[Start of section]

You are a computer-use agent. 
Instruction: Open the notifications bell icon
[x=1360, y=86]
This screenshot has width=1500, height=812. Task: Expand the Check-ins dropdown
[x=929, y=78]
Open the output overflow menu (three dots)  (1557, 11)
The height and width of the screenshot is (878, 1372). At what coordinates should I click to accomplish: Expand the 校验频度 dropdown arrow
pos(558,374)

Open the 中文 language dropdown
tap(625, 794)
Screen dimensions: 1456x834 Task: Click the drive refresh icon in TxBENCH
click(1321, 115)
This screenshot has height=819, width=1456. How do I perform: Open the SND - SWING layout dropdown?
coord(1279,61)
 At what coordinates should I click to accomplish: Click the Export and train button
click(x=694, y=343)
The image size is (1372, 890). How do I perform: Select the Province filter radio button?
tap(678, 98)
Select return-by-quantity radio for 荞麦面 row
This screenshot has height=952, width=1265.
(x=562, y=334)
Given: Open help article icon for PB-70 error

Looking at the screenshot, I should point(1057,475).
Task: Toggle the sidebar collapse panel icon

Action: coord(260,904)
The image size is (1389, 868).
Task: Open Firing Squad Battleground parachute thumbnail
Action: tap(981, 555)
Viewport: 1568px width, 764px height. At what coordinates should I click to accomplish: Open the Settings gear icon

[End of section]

=== What is being asked ===
Output these and nothing else: the lines from the one holding "This screenshot has width=1500, height=812." through the final line of the entries above, exactly as they appear.

=== Written solution ===
This screenshot has width=1500, height=812. Task: Expand the Check-ins dropdown
[x=929, y=78]
Open the output overflow menu (three dots)  (1557, 11)
The height and width of the screenshot is (878, 1372). At what coordinates should I click to accomplish: Expand the 校验频度 dropdown arrow
pos(558,374)

Open the 中文 language dropdown
tap(625, 794)
Screen dimensions: 1456x834 Task: Click the drive refresh icon in TxBENCH
click(1321, 115)
This screenshot has height=819, width=1456. How do I perform: Open the SND - SWING layout dropdown?
coord(1279,61)
 At what coordinates should I click to accomplish: Click the Export and train button
click(x=694, y=343)
The image size is (1372, 890). How do I perform: Select the Province filter radio button?
tap(678, 98)
Select return-by-quantity radio for 荞麦面 row
This screenshot has height=952, width=1265.
(x=562, y=334)
Given: Open help article icon for PB-70 error

Looking at the screenshot, I should point(1057,475).
Task: Toggle the sidebar collapse panel icon

Action: coord(260,904)
The image size is (1389, 868).
Task: Open Firing Squad Battleground parachute thumbnail
Action: tap(981, 555)
Viewport: 1568px width, 764px height. At what coordinates should I click to accomplish: Open the Settings gear icon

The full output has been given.